# ASSIGNED TASK
Copy out each line of the data below in which "after" appears.

# RECORDS TO PROCESS
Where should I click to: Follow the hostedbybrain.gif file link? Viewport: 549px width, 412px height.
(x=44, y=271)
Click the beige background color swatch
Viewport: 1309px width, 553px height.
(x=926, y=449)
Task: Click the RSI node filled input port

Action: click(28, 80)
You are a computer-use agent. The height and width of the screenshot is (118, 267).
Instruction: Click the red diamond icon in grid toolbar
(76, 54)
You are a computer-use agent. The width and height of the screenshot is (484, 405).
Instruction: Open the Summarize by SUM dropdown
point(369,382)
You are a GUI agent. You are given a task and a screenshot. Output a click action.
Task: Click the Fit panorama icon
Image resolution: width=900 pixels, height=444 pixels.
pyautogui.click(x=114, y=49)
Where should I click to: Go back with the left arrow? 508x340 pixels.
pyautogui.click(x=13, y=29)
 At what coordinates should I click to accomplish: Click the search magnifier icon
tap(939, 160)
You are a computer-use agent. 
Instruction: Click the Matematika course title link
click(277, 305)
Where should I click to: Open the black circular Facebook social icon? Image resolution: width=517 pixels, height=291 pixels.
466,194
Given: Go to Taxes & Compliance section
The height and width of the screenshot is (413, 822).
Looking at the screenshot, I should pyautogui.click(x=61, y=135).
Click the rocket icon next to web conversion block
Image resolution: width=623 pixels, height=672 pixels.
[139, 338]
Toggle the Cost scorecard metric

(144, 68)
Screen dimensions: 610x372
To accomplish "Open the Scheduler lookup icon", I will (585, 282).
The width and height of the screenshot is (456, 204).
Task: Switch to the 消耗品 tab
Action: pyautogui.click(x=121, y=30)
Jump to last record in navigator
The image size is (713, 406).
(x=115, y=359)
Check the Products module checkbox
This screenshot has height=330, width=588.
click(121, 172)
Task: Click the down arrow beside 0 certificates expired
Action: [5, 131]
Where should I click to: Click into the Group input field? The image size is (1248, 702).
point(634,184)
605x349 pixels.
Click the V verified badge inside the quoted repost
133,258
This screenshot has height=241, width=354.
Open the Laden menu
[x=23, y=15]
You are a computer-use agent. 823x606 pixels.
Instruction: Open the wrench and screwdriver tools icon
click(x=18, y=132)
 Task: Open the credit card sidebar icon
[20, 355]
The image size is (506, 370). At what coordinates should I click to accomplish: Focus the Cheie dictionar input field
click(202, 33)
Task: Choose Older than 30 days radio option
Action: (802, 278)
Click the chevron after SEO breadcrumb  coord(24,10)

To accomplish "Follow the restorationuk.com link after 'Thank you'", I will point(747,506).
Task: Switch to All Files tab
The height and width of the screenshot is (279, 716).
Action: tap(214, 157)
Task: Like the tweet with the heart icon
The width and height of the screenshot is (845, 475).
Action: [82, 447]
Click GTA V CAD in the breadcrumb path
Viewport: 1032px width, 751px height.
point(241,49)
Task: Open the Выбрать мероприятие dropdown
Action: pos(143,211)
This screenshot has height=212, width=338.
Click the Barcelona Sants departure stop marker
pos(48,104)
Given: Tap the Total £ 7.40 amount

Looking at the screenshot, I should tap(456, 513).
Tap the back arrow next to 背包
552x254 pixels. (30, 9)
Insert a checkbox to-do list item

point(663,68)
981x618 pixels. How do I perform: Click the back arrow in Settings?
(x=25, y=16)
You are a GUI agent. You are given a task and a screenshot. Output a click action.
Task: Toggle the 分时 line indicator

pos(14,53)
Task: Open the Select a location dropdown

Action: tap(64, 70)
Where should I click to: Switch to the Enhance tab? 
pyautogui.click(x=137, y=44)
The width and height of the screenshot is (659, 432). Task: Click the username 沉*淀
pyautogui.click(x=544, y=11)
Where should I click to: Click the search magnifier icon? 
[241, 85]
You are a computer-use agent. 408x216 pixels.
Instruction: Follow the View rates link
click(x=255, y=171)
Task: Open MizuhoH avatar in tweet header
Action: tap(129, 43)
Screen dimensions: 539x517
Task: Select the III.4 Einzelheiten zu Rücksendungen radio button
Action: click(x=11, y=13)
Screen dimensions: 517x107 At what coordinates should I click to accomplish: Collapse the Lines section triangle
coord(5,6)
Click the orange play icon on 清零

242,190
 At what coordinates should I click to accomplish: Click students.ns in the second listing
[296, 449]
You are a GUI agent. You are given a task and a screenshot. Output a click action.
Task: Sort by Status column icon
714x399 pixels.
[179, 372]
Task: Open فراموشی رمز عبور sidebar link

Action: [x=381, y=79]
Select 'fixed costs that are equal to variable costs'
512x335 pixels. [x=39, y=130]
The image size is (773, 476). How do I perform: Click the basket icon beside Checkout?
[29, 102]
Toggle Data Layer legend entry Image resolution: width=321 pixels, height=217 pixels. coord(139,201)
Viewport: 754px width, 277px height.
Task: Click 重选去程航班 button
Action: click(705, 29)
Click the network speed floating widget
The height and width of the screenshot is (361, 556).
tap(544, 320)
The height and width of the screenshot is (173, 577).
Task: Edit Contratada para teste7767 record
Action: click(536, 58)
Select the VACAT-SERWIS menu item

# RESULT OF THE TASK
Click the chevron after SEO breadcrumb  coord(24,10)
To accomplish "Follow the restorationuk.com link after 'Thank you'", I will point(747,506).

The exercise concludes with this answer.